The creation of matter…

by Jim Caryl


NanodropAT SCHOOL we learn that energy cannot be created or destroyed, it can only be converted. As matter is basically energy (revise E=mc2), then it follows that you cannot ‘create’ matter, it can only be converted.

Fortunately for us, we are lucky as a lab, for we have a Nanodrop that is able to achieve the impossible. The Nanodrop is a device used for measuring the concentration of biomolecules such as DNA, RNA and proteins, based upon the degree to which they absorb different wavelengths of light. All labs have such a device, but not all labs have the much lauded Nanodrop.

So when you’ve been labouring in the lab to purify DNA or protein, you then skip down to the Nanodrop in order to determine just how successful your preps have been. However, joy turns to dismay when upon clicking the special ‘Measure’ button on the computer software that powers the Nanodrop, the small value you see tells you that you have very little material; that in fact, you’ve wasted your time.

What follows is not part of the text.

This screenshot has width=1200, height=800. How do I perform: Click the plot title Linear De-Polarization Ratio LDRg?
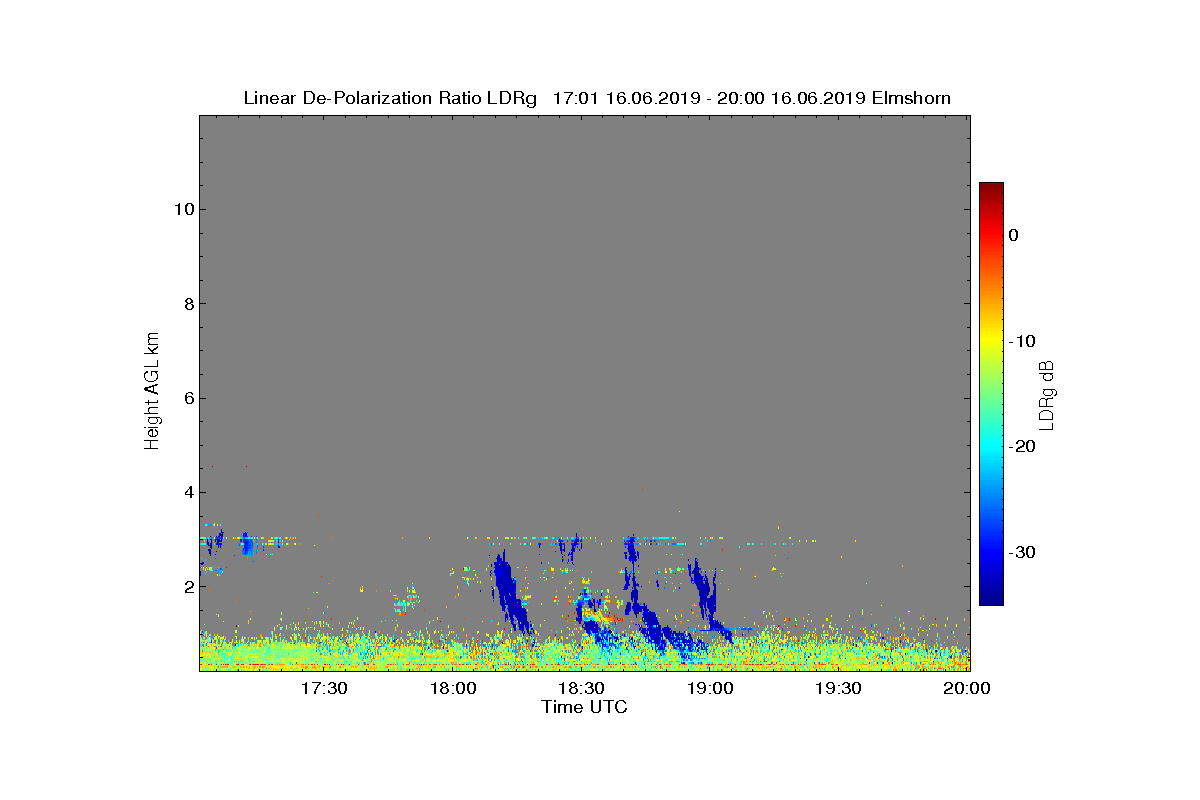point(390,98)
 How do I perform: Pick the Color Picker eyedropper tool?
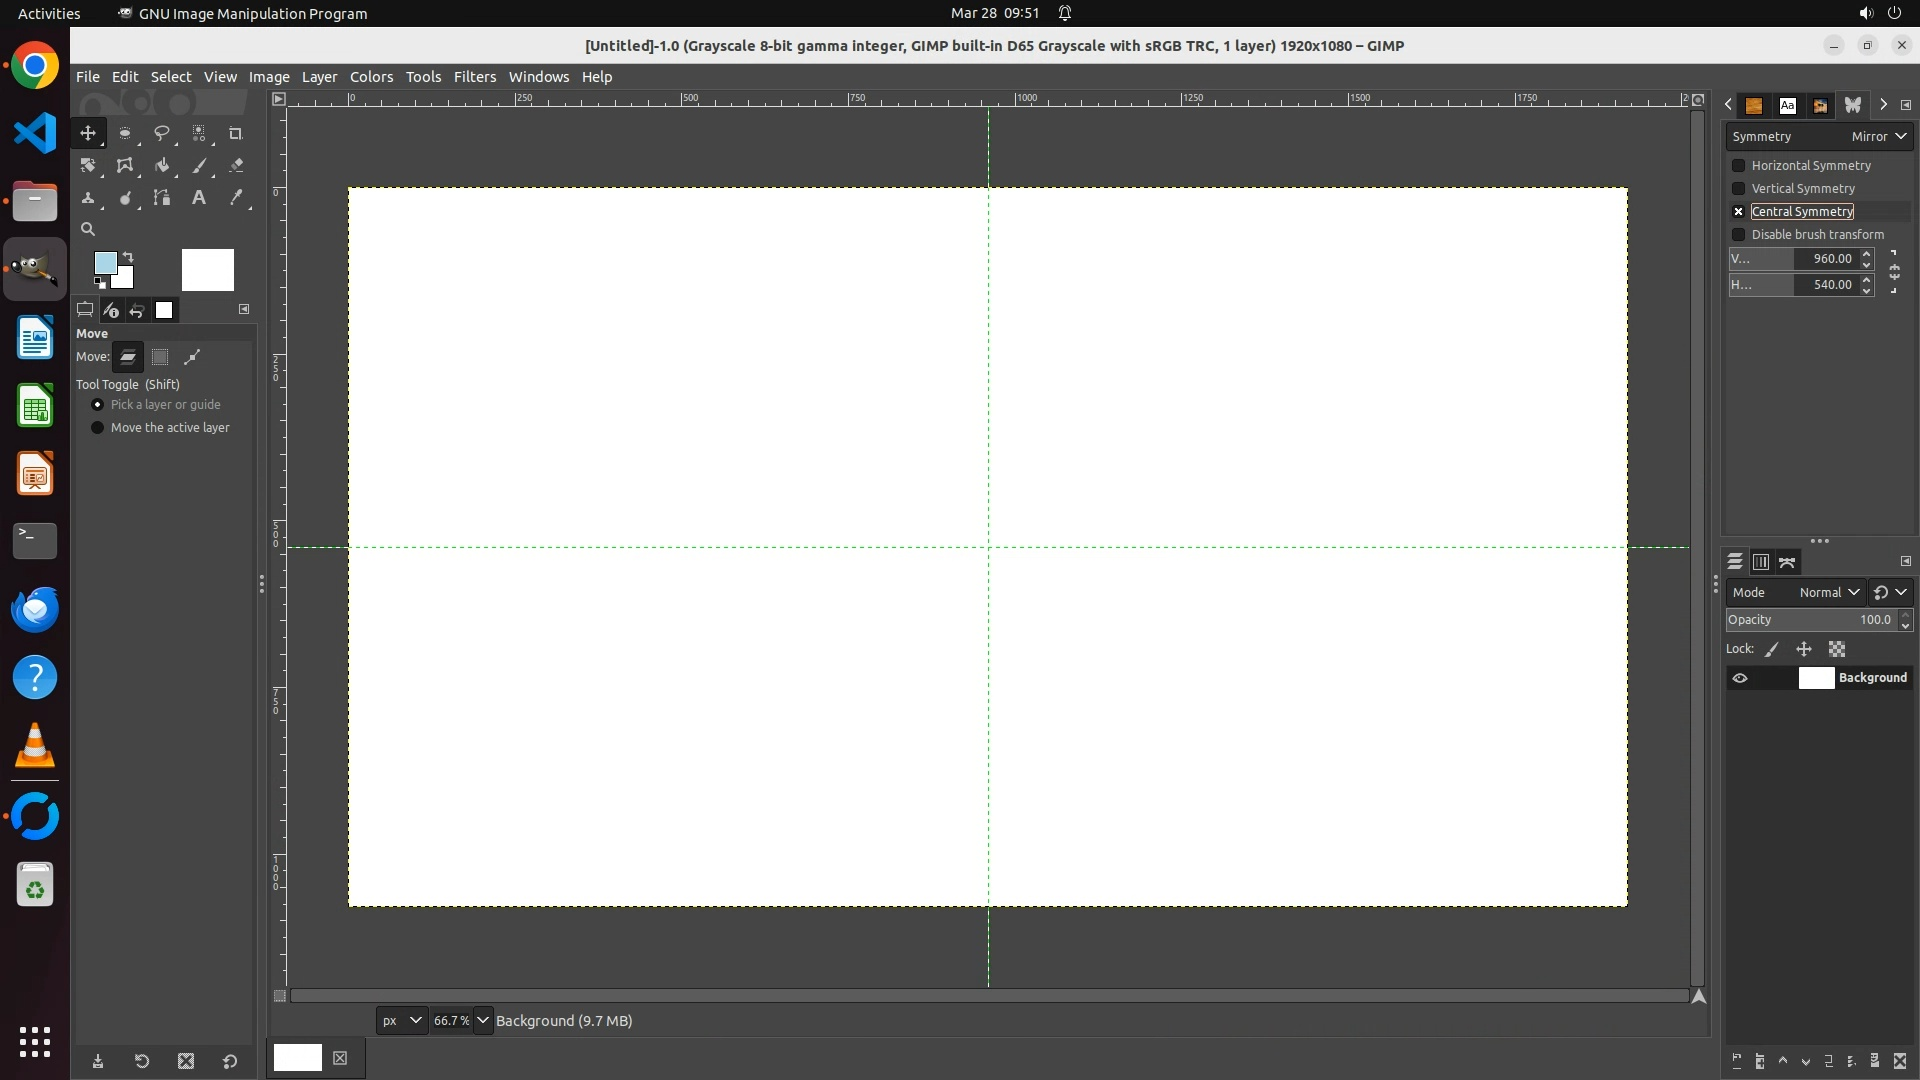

No longer though, because on our Nanodrop, if you press the magic ‘Measure’ button again, the value increases. In fact, each time you press the ‘Measure’ button, the value continues to grow. Keep doing this enough and you arrive at the kind of value that you were hoping for. With a few mere clicks of a keyboard we can quadruple the amount of DNA or RNA in our sample; an amazing feat given that there is no source of the raw materials needed to create the extra matter.

It really is the most impressive machine in the world ;-p

[update: following this post I was contacted by a representative of Thermo Fisher Scientific (formerly NanoDrop Technologies), to describe why we see the problem. The problem, it seems, is in the Chinese whispers by which one is taught to use the machine. It appears that one is only supposed to take one reading of any sample; repeated measures of the same sample show an an increase in absorbance over time as the 1-2 ul sample, being so small, evaporates – yielding a more concentrated sample. So there you go folks, quite logical really – you still can’t create matter; the search goes on.]